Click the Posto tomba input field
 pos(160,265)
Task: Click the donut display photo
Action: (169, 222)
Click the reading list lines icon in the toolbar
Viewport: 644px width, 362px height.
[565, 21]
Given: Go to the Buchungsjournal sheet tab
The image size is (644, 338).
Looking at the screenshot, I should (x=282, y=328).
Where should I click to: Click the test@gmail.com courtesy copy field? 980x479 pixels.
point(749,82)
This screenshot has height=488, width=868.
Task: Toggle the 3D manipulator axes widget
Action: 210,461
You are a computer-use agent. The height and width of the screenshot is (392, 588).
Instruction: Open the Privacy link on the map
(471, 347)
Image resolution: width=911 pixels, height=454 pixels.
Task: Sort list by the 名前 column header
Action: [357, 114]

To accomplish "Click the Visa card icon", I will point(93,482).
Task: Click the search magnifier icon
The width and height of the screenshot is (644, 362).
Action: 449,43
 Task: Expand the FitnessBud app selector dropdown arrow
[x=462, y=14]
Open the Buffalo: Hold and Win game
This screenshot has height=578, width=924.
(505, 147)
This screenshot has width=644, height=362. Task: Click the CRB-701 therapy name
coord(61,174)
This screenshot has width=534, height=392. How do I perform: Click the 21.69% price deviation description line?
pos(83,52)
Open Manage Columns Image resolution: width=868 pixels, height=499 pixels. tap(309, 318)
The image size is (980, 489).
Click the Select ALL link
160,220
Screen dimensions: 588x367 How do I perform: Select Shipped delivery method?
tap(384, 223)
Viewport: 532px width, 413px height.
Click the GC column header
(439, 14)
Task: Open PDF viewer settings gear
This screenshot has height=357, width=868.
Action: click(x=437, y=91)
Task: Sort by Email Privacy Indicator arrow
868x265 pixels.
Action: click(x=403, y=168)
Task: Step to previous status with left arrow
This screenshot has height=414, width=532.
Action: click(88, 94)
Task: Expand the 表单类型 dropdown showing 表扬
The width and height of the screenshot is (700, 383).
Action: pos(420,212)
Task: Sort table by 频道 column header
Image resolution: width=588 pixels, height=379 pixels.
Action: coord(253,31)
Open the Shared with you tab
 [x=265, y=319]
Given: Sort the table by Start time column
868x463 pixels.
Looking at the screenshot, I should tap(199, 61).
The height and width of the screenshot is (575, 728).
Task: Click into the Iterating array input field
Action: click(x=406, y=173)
_ _ _ _ _
Please return every line in the data that includes the string "Given".

» **Task output**:
Given: Go to the Buchungsjournal sheet tab
Given: Sort the table by Start time column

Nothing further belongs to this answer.